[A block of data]
----------

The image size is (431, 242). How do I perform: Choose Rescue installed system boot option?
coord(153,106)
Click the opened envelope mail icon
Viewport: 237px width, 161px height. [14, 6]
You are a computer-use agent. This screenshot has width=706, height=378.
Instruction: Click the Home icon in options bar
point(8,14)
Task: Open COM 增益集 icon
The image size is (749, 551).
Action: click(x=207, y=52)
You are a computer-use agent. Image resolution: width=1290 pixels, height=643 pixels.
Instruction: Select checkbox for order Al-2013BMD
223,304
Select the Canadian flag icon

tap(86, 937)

----------

→ **WRITTEN INSTRUCTION**: Rewrite the lines of the listing above as a numbered list, dropping the blank lines.

→ **TASK SOLUTION**:
1. The image size is (431, 242). How do I perform: Choose Rescue installed system boot option?
2. coord(153,106)
3. Click the opened envelope mail icon
4. Viewport: 237px width, 161px height. [14, 6]
5. You are a computer-use agent. This screenshot has width=706, height=378.
6. Instruction: Click the Home icon in options bar
7. point(8,14)
8. Task: Open COM 增益集 icon
9. The image size is (749, 551).
10. Action: click(x=207, y=52)
11. You are a computer-use agent. Image resolution: width=1290 pixels, height=643 pixels.
12. Instruction: Select checkbox for order Al-2013BMD
13. 223,304
14. Select the Canadian flag icon
15. tap(86, 937)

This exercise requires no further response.